Set down the records that follow exactly and completely.

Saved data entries
Start of Block
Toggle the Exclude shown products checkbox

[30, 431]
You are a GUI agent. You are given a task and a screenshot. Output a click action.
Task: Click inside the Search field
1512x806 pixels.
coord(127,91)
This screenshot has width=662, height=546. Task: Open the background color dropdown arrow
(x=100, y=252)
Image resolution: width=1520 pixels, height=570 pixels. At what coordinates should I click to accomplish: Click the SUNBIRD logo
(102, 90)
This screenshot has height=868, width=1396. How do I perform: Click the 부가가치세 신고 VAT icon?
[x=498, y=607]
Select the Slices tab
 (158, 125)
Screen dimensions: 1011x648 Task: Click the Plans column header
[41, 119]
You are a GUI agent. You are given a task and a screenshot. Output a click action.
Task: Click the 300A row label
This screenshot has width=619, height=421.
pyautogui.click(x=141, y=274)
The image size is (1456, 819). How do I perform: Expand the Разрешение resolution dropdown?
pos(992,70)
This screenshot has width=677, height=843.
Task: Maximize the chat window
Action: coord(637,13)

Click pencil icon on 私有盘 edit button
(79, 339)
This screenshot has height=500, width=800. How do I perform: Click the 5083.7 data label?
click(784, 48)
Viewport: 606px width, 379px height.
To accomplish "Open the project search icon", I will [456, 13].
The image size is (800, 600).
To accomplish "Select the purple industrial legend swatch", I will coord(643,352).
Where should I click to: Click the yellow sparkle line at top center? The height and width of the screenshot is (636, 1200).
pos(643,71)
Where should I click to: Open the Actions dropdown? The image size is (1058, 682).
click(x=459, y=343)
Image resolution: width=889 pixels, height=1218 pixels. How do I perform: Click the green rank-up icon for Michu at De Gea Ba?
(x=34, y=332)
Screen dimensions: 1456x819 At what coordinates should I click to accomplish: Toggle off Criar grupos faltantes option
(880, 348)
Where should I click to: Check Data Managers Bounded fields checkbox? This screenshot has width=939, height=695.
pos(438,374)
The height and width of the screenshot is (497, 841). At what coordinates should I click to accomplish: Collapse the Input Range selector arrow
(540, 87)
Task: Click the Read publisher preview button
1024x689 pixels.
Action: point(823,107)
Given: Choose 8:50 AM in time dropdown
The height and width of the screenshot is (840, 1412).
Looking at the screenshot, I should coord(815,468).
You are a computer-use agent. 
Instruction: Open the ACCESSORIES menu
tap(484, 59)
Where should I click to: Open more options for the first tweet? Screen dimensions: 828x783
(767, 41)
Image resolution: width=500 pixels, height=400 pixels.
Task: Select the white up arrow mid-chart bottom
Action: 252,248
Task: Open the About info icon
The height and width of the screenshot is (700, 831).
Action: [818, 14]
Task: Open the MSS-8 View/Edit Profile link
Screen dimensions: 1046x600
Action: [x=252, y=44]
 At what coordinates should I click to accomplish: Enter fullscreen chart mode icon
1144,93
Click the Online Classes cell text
End of Block
ANSWER SPACE
Toggle the Exclude shown products checkbox

[30, 431]
You are a GUI agent. You are given a task and a screenshot. Output a click action.
Task: Click inside the Search field
1512x806 pixels.
coord(127,91)
This screenshot has width=662, height=546. Task: Open the background color dropdown arrow
(x=100, y=252)
Image resolution: width=1520 pixels, height=570 pixels. At what coordinates should I click to accomplish: Click the SUNBIRD logo
(102, 90)
This screenshot has height=868, width=1396. How do I perform: Click the 부가가치세 신고 VAT icon?
[x=498, y=607]
Select the Slices tab
 (158, 125)
Screen dimensions: 1011x648 Task: Click the Plans column header
[41, 119]
You are a GUI agent. You are given a task and a screenshot. Output a click action.
Task: Click the 300A row label
This screenshot has width=619, height=421.
pyautogui.click(x=141, y=274)
The image size is (1456, 819). How do I perform: Expand the Разрешение resolution dropdown?
pos(992,70)
This screenshot has width=677, height=843.
Task: Maximize the chat window
Action: coord(637,13)

Click pencil icon on 私有盘 edit button
(79, 339)
This screenshot has height=500, width=800. How do I perform: Click the 5083.7 data label?
click(784, 48)
Viewport: 606px width, 379px height.
To accomplish "Open the project search icon", I will [456, 13].
The image size is (800, 600).
To accomplish "Select the purple industrial legend swatch", I will coord(643,352).
Where should I click to: Click the yellow sparkle line at top center? The height and width of the screenshot is (636, 1200).
pos(643,71)
Where should I click to: Open the Actions dropdown? The image size is (1058, 682).
click(x=459, y=343)
Image resolution: width=889 pixels, height=1218 pixels. How do I perform: Click the green rank-up icon for Michu at De Gea Ba?
(x=34, y=332)
Screen dimensions: 1456x819 At what coordinates should I click to accomplish: Toggle off Criar grupos faltantes option
(880, 348)
Where should I click to: Check Data Managers Bounded fields checkbox? This screenshot has width=939, height=695.
pos(438,374)
The height and width of the screenshot is (497, 841). At what coordinates should I click to accomplish: Collapse the Input Range selector arrow
(540, 87)
Task: Click the Read publisher preview button
1024x689 pixels.
Action: point(823,107)
Given: Choose 8:50 AM in time dropdown
The height and width of the screenshot is (840, 1412).
Looking at the screenshot, I should coord(815,468).
You are a computer-use agent. 
Instruction: Open the ACCESSORIES menu
tap(484, 59)
Where should I click to: Open more options for the first tweet? Screen dimensions: 828x783
(767, 41)
Image resolution: width=500 pixels, height=400 pixels.
Task: Select the white up arrow mid-chart bottom
Action: 252,248
Task: Open the About info icon
The height and width of the screenshot is (700, 831).
Action: [818, 14]
Task: Open the MSS-8 View/Edit Profile link
Screen dimensions: 1046x600
Action: [x=252, y=44]
 At what coordinates should I click to accomplish: Enter fullscreen chart mode icon
1144,93
Click the Online Classes cell text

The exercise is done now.